Vous avez déjà dirigé plusieurs entreprises, dont l'entreprise familiale Hubrol AG, fournisseur de fioul de Suisse centrale, que vous avez transformée en une entreprise plus respectueuse de l'environnement. Cependant, vous avez également dû accepter des échecs avec d'autres idées et entreprises. Qu'est-ce qui vous motive à toujours innover ?
Un entrepreneur agit, tout simplement (sourires). Parfois ça marche, parfois non. Avec KoKoTé, j'ai simplement démarré sans idée concrète. Je rédige des business plans, mais ils deviennent obsolètes environ tous les trois mois (rires). Au départ, tout a commencé par des transformations immobilières. Je m'intéresse à la manière dont on peut développer quelque chose. Il y a 30 ans, j'ai décidé que chauffer au fioul n'était pas très intelligent. Depuis, j'étudie comment cela pourrait évoluer. C'est ce qui m'a motivé. Plus jeune, j'étais surtout attiré par des idées qui semblaient impossibles. Ma motivation était maximale quand on me disait : « C'est impossible ». C'est pour ça que j'ai connu quelques échecs. On peut parfois rattraper un peu la sagesse de l'âge, mais jamais complètement (rires).

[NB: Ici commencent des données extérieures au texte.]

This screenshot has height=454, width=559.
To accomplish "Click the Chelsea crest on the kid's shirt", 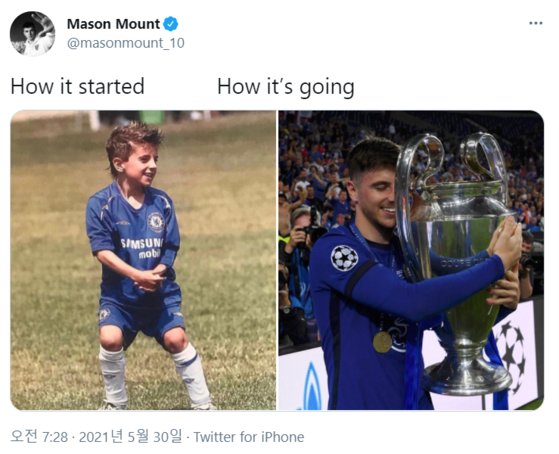I will coord(156,222).
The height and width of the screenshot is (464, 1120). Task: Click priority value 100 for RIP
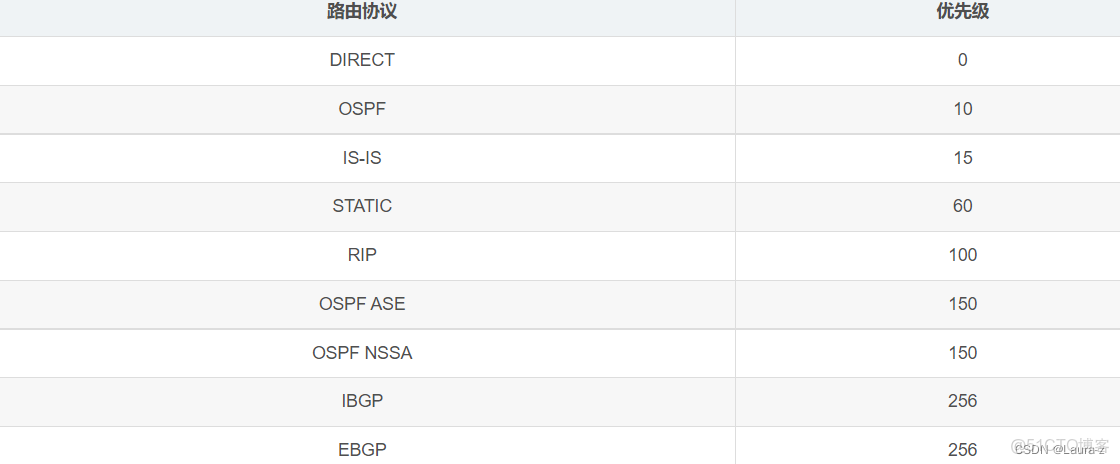point(962,255)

Selon vous, quelles sont les caractéristiques les plus importantes d’un entrepreneur ?
Il ne s'agit pas avant tout de maximiser l'argent, mais de réaliser quelque chose de significatif. Si une idée est mûrement réfléchie et convaincante, elle fonctionne généralement. Dans le monde des affaires, nombreux sont ceux qui ont des idées mais pas d'argent, et d'autres qui ont de l'argent mais pas d'idées. Il faut trouver un juste milieu. L'argent n'est pas le seul objectif, mais il joue toujours un rôle. Chez KoKoTé aussi, notre objectif est de gagner nous-mêmes l'argent dont nous avons besoin en trois ou quatre ans afin d'amortir nos machines, d'être à la pointe et de pouvoir réagir aux nouvelles évolutions. Je pense aussi qu'il est important que les entrepreneurs ne se contentent pas de dire que leurs employés sont leur priorité, mais qu'ils vivent en accord avec cette priorité. Pour éviter toute contradiction entre théorie et pratique. Si l'on garde ces deux ou trois maximes à l'esprit, on a déjà accompli beaucoup de choses.
Vous êtes pleinement engagé dans l'entrepreneuriat responsable. Qu'entendez-vous exactement par ce terme ?
Gagner de l'argent ne me tente pas. Le sens est très important pour moi, tout comme la vision d'ensemble. Aucun étranger ne devrait payer le prix du succès. Que ce soit la nature, l'exploitation d'un employé ou d'un fournisseur, ou l'escroquerie de clients. Tout le monde doit y gagner. Chez Hubrol AG, nous avons mis en place des systèmes de participation des employés à tous les niveaux il y a 30 ans. Si l'entreprise prospère et que seul le propriétaire en tire profit, je ne pense pas que ce soit responsable ni honnête. Qu'il s'agisse d'une petite entreprise, de Microsoft ou d'Amazon, ce n'est pas un génie qui a mené ces entreprises aussi loin. C'est un système global qui ne fonctionne que si les gens travaillent bien ensemble. Si une seule personne est le patron, c'est plus une coïncidence qu'une intention. Si l'on suppose qu'un artisan est soit un bon artisan, soit un bon vendeur, rarement les deux. Si le vendeur arnaque ensuite l'artisan, alors ce n'est pas éthique à mon avis.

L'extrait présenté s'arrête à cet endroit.